Reid: … or even digital events, like a tele-summit or a launch or any of these other things. What do the people that you’re working with need or what do you need when you’re working with other people to feel really good, like to nail the landing of the routine?

Cathy: It sucks to have a really great event, everything goes fantastic and then just think your partner’s going to run off and hug you and you fall flat. That doesn’t feel good and then there’s conflict and both of you lose that glow afterwards. Figuring out how you like to celebrate and there’s lots of different ways, we’re all unique. Figure out what would feel delightful for you. Ask for that. See what’s a win-win. Find a way to help each other either get it with other people or get it together and when you’re conscious about any of these things, you start making your life more powerful. You start giving your partners ways to support you and you start making, “Now I feel charged up. I want to do another event. That was great,” versus if I’d fallen flat and felt like we didn’t celebrate at all. We had this great event and there was no way to wrap up and wind down, I might not feel so charged up.

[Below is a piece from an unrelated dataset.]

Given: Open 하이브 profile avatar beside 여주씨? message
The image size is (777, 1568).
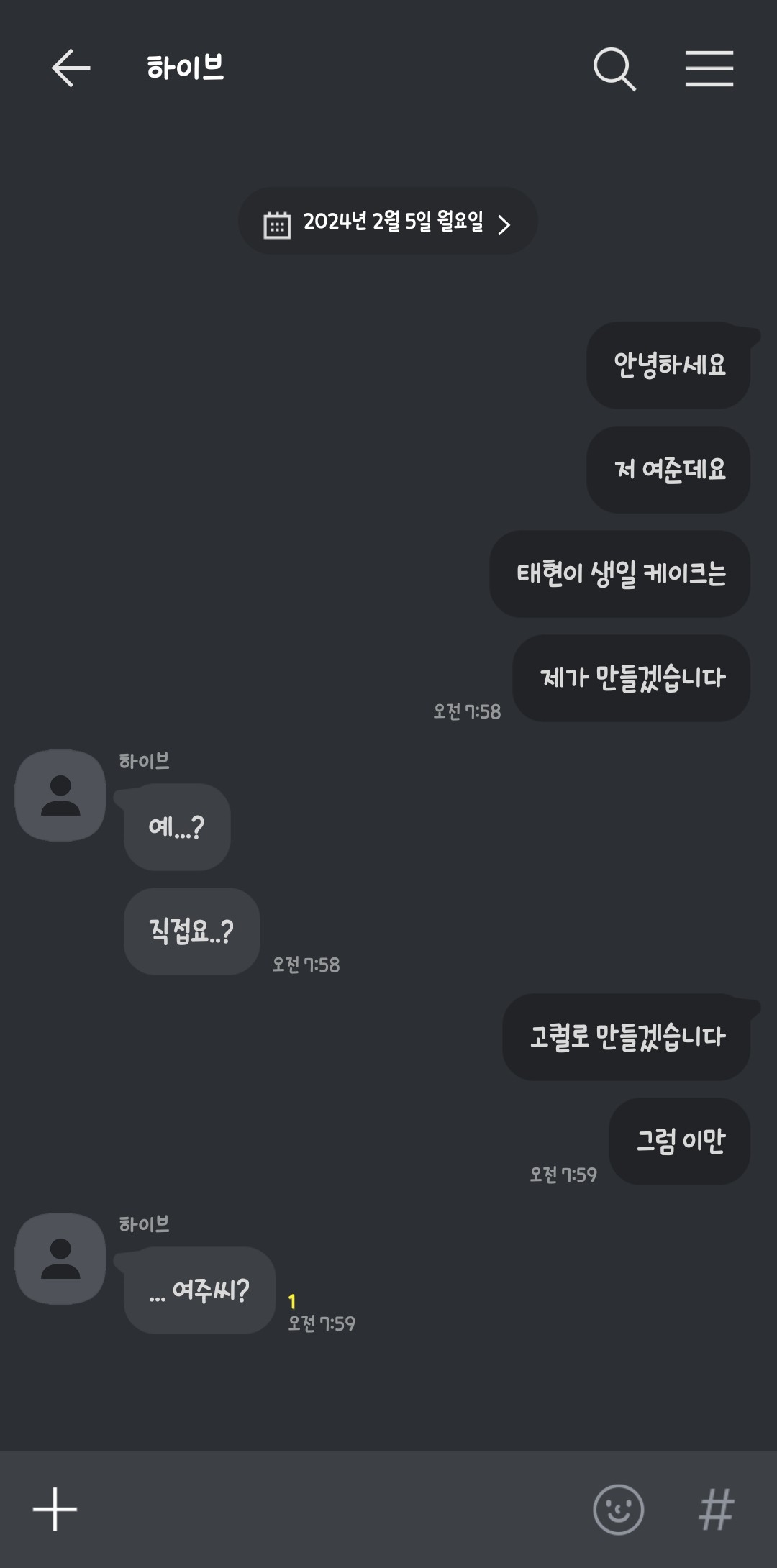Looking at the screenshot, I should tap(60, 1258).
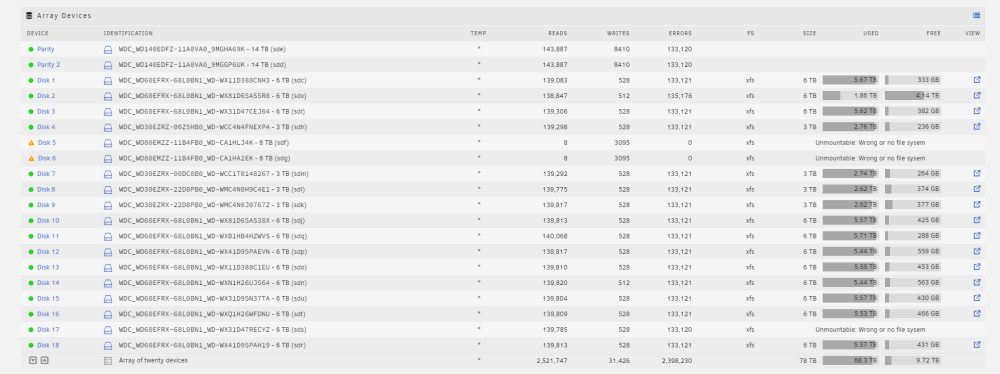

Reid: If you’re the figure head or the face of the event and you’re working with a team, this is the same thing. Check in with your team and just see what their aftercare needs are. Just because you might not be a person who has aftercare needs, and I would just suspect that you having to put words to them, you’re probably getting your needs met, hopefully in healthy ways, after an event just kind of look at those things and see what actually leaves you feeling recharged and reinvigorated, but just because you don’t have the same needs as the people that you work with does not give you the right to just tell them to go fuck themselves …

Cathy: Or shame them for wanting it.

Reid: … or shame them for wanting it, so just be careful about that and if you’re feeling resentful or trapped, it probably means that you aren’t getting your needs met, like there’s something you’re not doing for yourself. Your team doesn’t owe you jack shit. If you’re the person in the position of authority and you’re being resentful, my advice, this is from my experience, is you need to look at where you’re not taking care of yourself or you’re not communicating stuff that you need, because them having aftercare needs is probably not why you’re resentful. This is the deep moment to figure this out. If you’re in a position of authority and people are giving you their time and focus to help you with your career and your events, handle your shit because it’s not fair for you to be abusive to them because you don’t know what you need and you haven’t implemented that. That’s when you grow on.

Cathy: If you find yourselves in conflict around it, you might either need to bring up someone to … If my need was really telling massage and touch and the partner I’m working with isn’t in that space after an event, I can either hire a masseuse to come or go to a massage and get it or if there’s not a way to meet that need, it might be that maybe we shouldn’t do events that are that long or that big together. You get to decide that and find out there’s a bunch of different places where you can be a good match and just because one’s off a bit, doesn’t mean that it’s a failure, but if it’s a big conflict and you’re spending a ton of time fighting about it, either get immediate or it might say, “Why are you guys both saying the same thing? Why don’t you just do this or maybe ratchet down what you’re doing.”

Reid: There’s probably a third option that you haven’t considered and if you’re both feeling triggered …

Cathy: It’s harder to see it.

Reid: … it’s harder to see it, so get a third person to come in and help you to figure out what’s going on and also go back and revisit what’s the shared intention that you have for working together at all. It’s possible that that might not be clear enough or that now you’ve worked together for long enough and you know about each other’s aftercare needs, just go revisit that shared intention, because that might be out of focus a little bit.

Cathy: We hope this helps. We’d love to know what you think. What are your aftercare needs? How do you celebrate when you do a great job?